• **TASKS AND EXERCISES**:
1. Please list the authors of the DiffGED text, each as a surname and given name pair.
2. Answer these questions from the DiffGED text:
(a) What does the Graph Edit Distance problem aim to compute?
(b) What kind of model does DiffGED leverage to solve GED?
(c) What can each extracted node mapping be transformed into?
== SELECTED TEXT
DiffGED: Computing Graph Edit Distance via Diffusion-based Graph Matching
Huang, Wei, Wang, Hanchen, Wen, Dong, Zhang, Wenjie, Zhang, Ying, Lin, Xuemin
The Graph Edit Distance (GED) problem, which aims to compute the minimum number of edit operations required to transform one graph into another, is a fundamental challenge in graph analysis with wide-ranging applications. However, due to its NP-hard nature, traditional A* approaches often suffer from scalability issue, making them computationally intractable for large graphs. Many recent deep learning frameworks address GED by formulating it as a regression task, which, while efficient, fails to recover the edit path -- a central interest in GED. Furthermore, recent hybrid approaches that combine deep learning with traditional methods to recover the edit path often yield poor solution quality. These methods also struggle to generate candidate solutions in parallel, resulting in increased running times.In this paper, we present a novel approach, DiffGED, that leverages generative diffusion model to solve GED and recover the corresponding edit path. Specifically, we first generate multiple diverse node matching matrices in parallel through a diffusion-based graph matching model. Next, node mappings are extracted from each generated matching matrices in parallel, and each extracted node mapping can be simply transformed into an edit path. Benefiting from the generative diversity provided by the diffusion model, DiffGED is less likely to fall into local sub-optimal solutions, thereby achieving superior overall solution quality close to the exact solution. Experimental results on real-world datasets demonstrate that DiffGED can generate multiple diverse edit paths with exceptionally high accuracy comparable to exact solutions while maintaining a running time shorter than most of hybrid approaches.
====
== INFORMATION GIVEN
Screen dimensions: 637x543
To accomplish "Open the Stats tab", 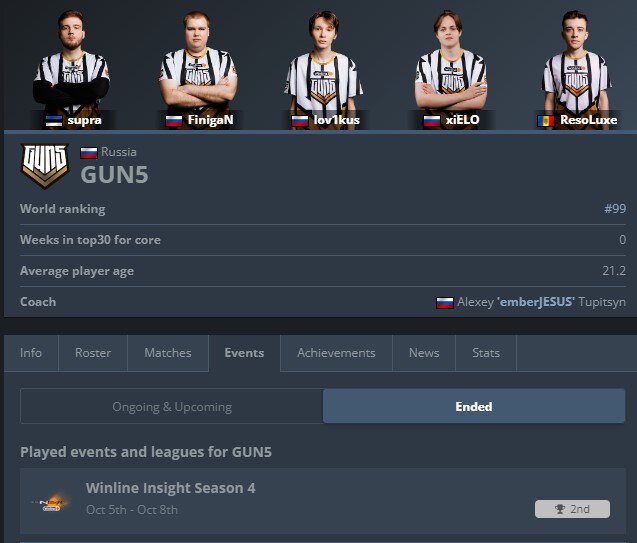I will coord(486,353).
====
== INFORMATION GIVEN
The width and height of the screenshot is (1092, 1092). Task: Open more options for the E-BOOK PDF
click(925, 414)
====
== INFORMATION GIVEN
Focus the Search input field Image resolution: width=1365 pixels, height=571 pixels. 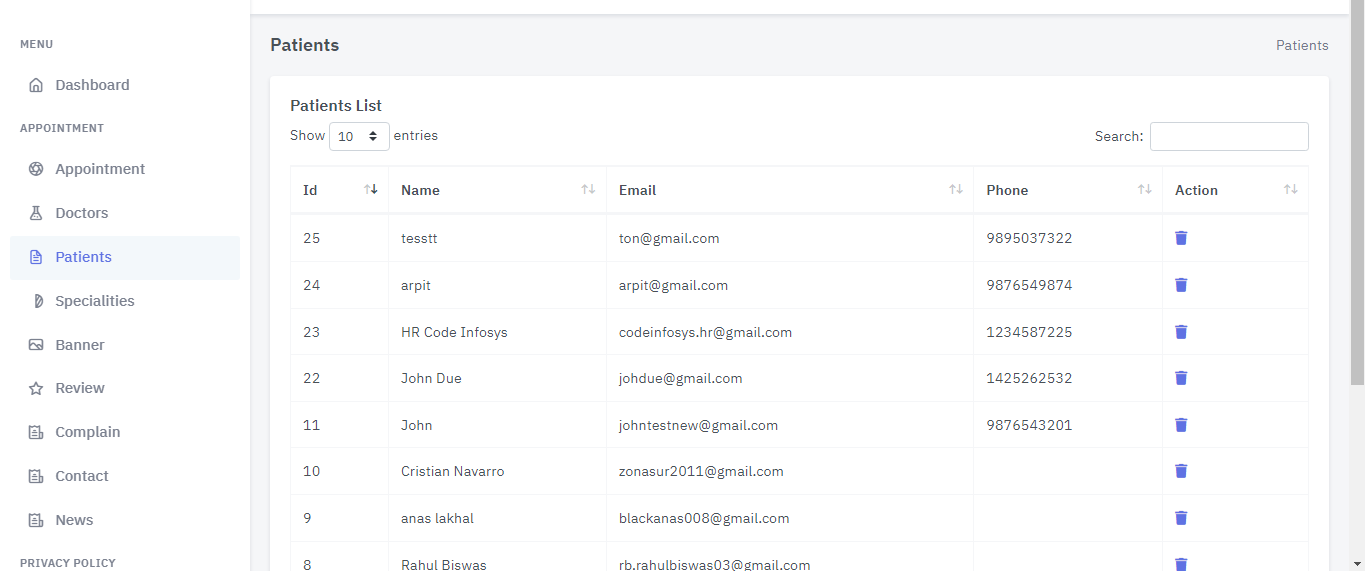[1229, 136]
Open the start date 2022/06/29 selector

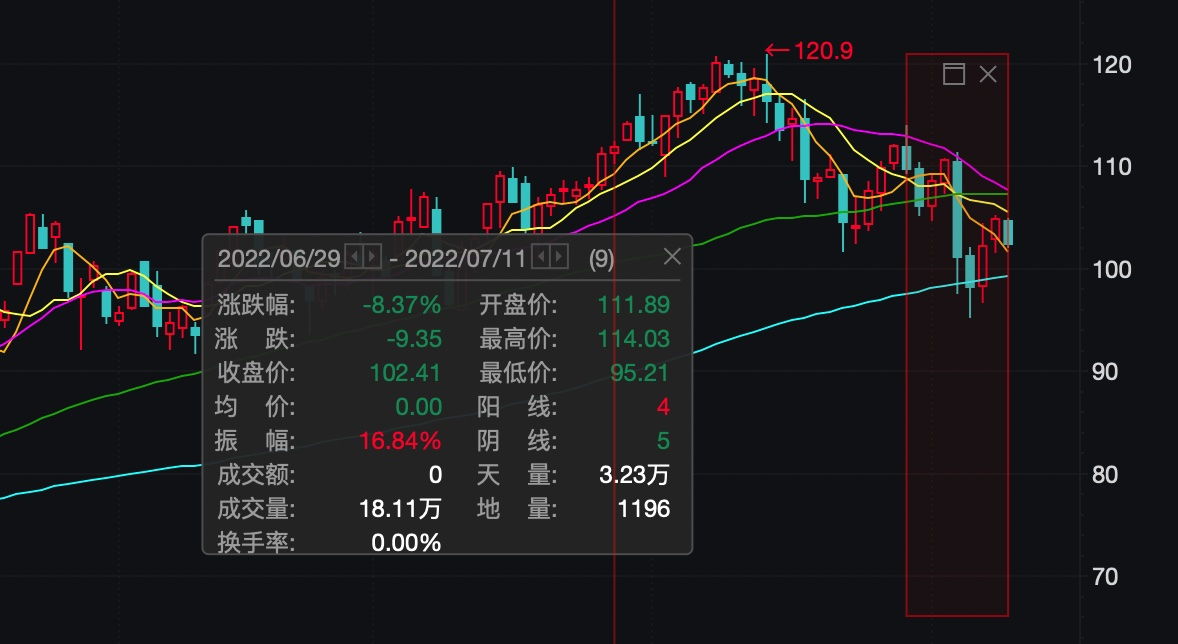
====
• **ANSWERS IN ORDER**:
1.
Huang, Wei
Wang, Hanchen
Wen, Dong
Zhang, Wenjie
Zhang, Ying
Lin, Xuemin

2.
(a) The minimum number of edit operations required to transform one graph into another.
(b) A generative diffusion model.
(c) An edit path.